Mural participants were, from left: Joseph Sumbi, Jackie Ding, Lin Philpott, Emmett Richardson, Jr., Maria Rosales, Alex Harmon, Karon Fleming, Eric Nunez, Nikki Allamanno, Christina Chin-Newman, Sylvia Min and Joseph Duff. (Photo: Sylvia Min)
Initiated by a CSUEB student, the new Diversity Mural gracing a wall at the Community Resources for Independent Living building at 439 A St. in Hayward – completed in time for the organization's 30th anniversary — benefited its multiple participants. The City of Hayward has been beautified by a new mural celebrating diversity, nine local high school students have the satisfaction of seeing the fulfillment of a months-long creative process, a non-profit has the mural they’d been wanting, and a California State University, East Bay professor has furthered her research on the importance of the arts for youth.
The mural was dedicated July 31 by CSUEB President Mohammad H. Qayoumi, Hayward Mayor Michael Sweeney, Community Resources for Independent Living Executive Director Sheri Burns and co-creator Alex Harmon, a Hayward High School student.
The project started when human development student Karon Fleming, then a CSUEB employee, wanted to share her passion for painting murals with local teens.

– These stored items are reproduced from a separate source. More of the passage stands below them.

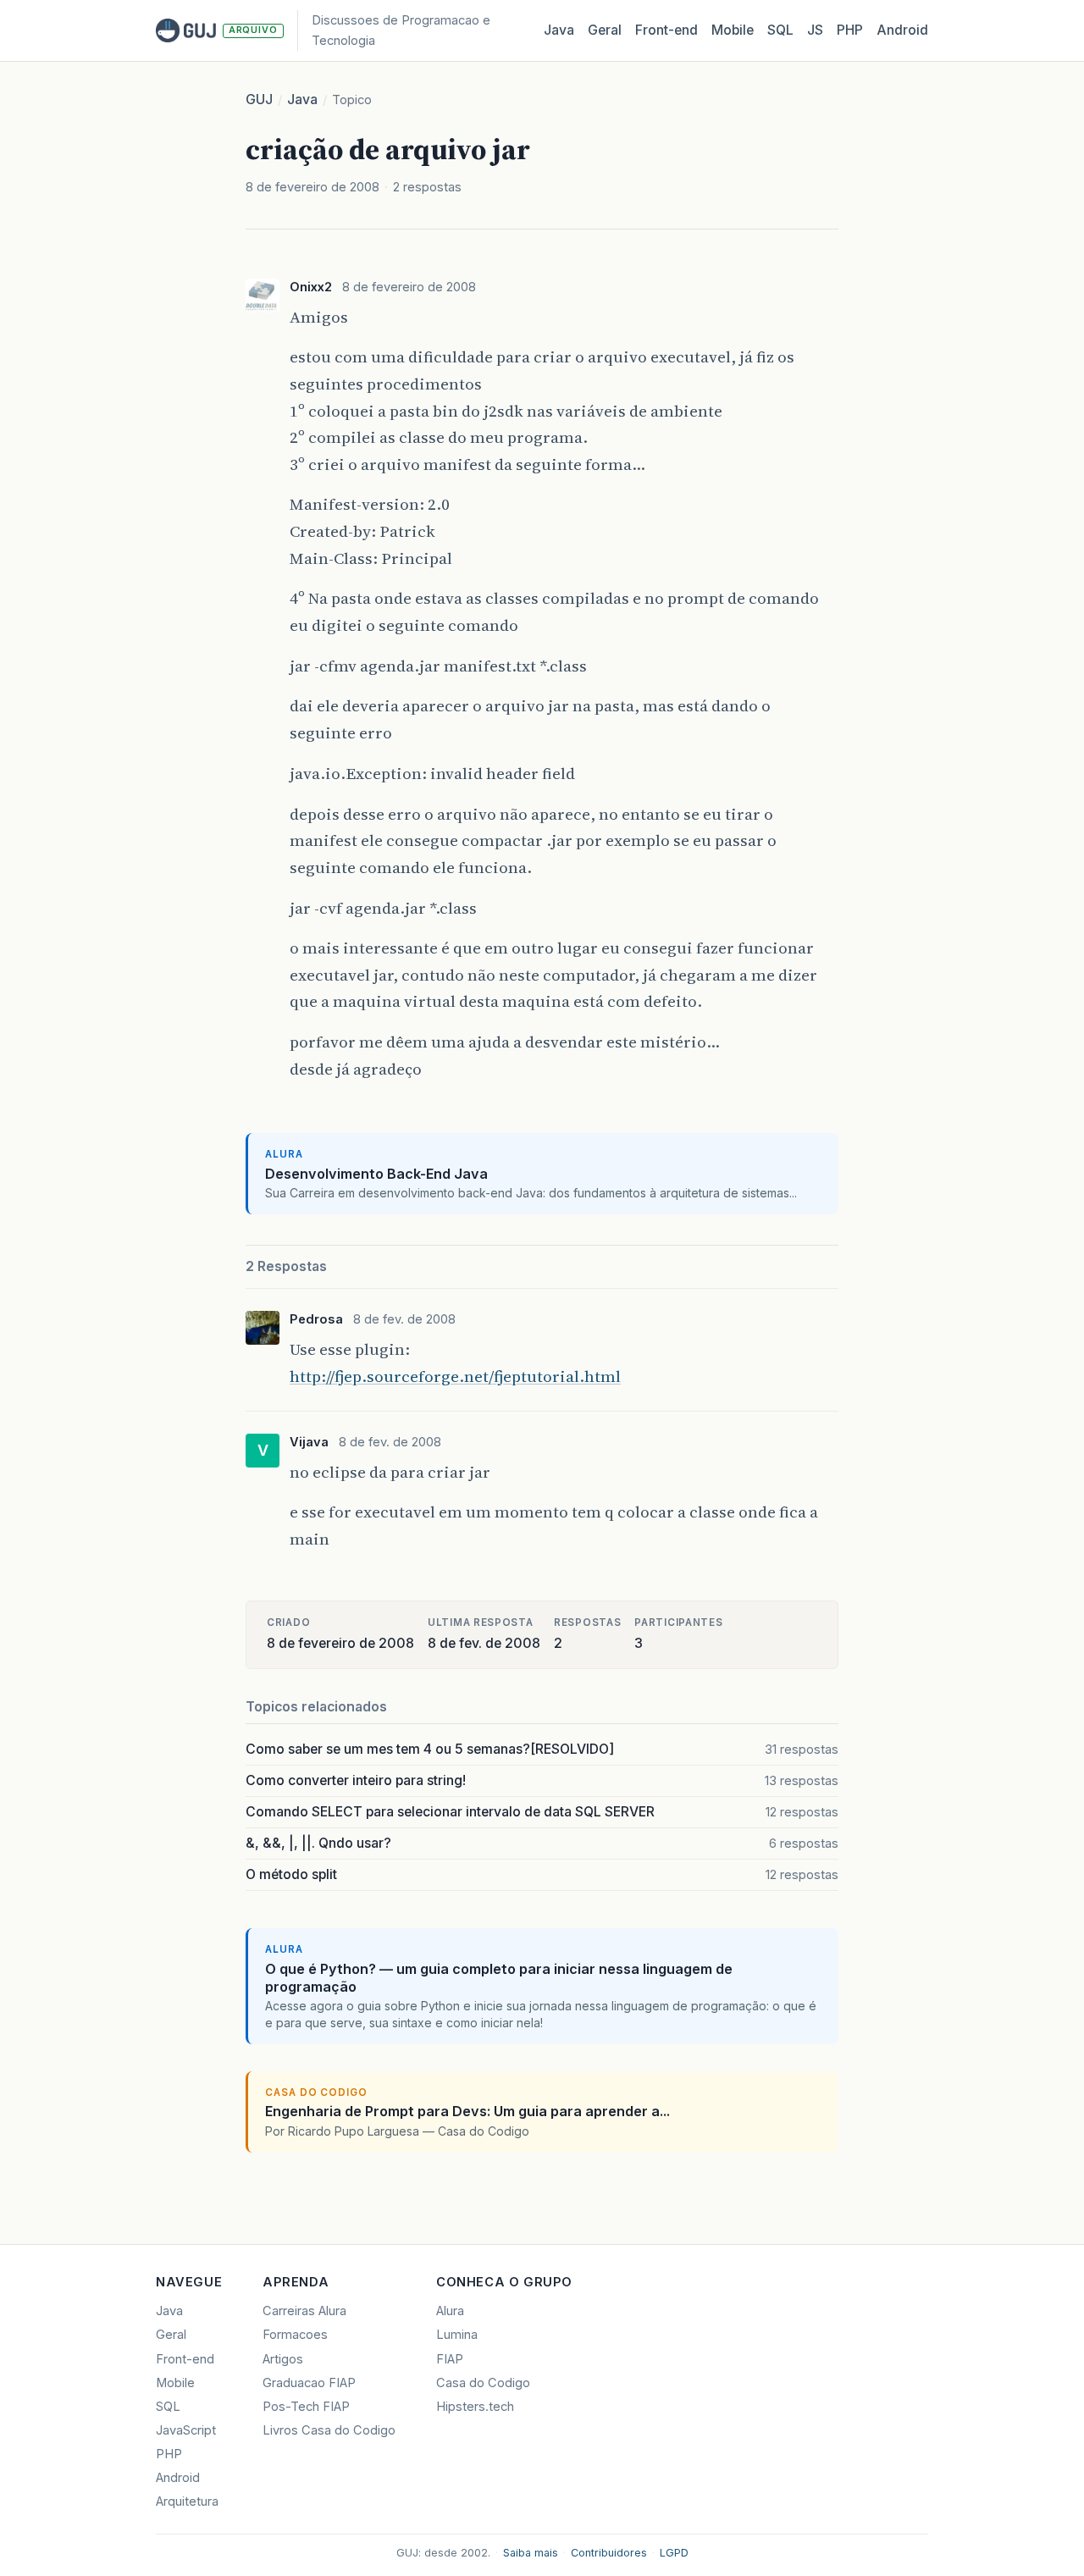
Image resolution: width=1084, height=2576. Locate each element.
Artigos (283, 2359)
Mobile (732, 30)
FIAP (449, 2359)
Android (902, 30)
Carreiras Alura (304, 2311)
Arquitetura (187, 2501)
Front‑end (666, 30)
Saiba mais (530, 2552)
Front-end (185, 2359)
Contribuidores (609, 2552)
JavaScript (186, 2430)
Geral (605, 30)
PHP (850, 30)
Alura (450, 2311)
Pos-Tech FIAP (306, 2406)
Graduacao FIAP (309, 2383)
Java (559, 30)
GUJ (259, 99)
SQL (780, 30)
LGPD (674, 2552)
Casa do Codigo (483, 2383)
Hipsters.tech (475, 2406)
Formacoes (295, 2334)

A community artist with more than 30 years of experience, she had already worked with a Bay Area youth group to paint the downtown B Street utility boxes for the City of Hayward with various images, including running black stick figures, a sunflower, and a rooster.
Collaborators Christina Chin-Newman, assistant professor of human development, and Sylvia Min, an art department lecturer, funded the project with a CSUEB 2008-09 $6,478 Faculty Support Grant. The City of Hayward contributed by finding the mural site for the project, and finishing the latex image with an anti-graffiti coating.
Nine local students, ages 14 to 18, were selected to participate in the project based on written applications. They met with organizers eight times, including once with Robert Phelps, associate professor of history, to get a sense of murals as an artistic form, learn the area’s history, hone ideas and finally create the 10- by 30-foot giant eye image facing eastbound traffic.
“The students didn’t have to be accomplished artists, but we were looking for a passion for the project,” said Chin-Newman. “I think they learned a lot about community art and grew to realize that an abstract design could be more successful than something explicit. In the end, the mural shows unity through diversity with several people holding up the globe together.”
Chin-Newman, who specializes in studying human development and the arts, found that participants enjoyed meeting people different from themselves and the experience of working together as a team. Min is in the process of editing a book about the Diversity Mural Project.
Helping with the project were CSUEB students Nikki Allamanno and Joseph Duff, seniors in Multimedia Arts; Hayward High students David Aguirre, Alex Harmon, Eric Nunez (whose design was chosen), Maria Rosales and Yvette Ramirez; Castro Valley High students Jackie Ding, Lin Philpott and Darya Zherebnenkov; and Leadership Public High (Hayward) student Emmett Richardson, Jr.
Chin-Newman says she couldn’t be happier with the project, its contributions to the participants and to the community, and especially that the design could bring meaning to the resource center’s celebration. She looks around and sees ample opportunity for similar projects, but says private philanthropy is needed in these troubled public funding times.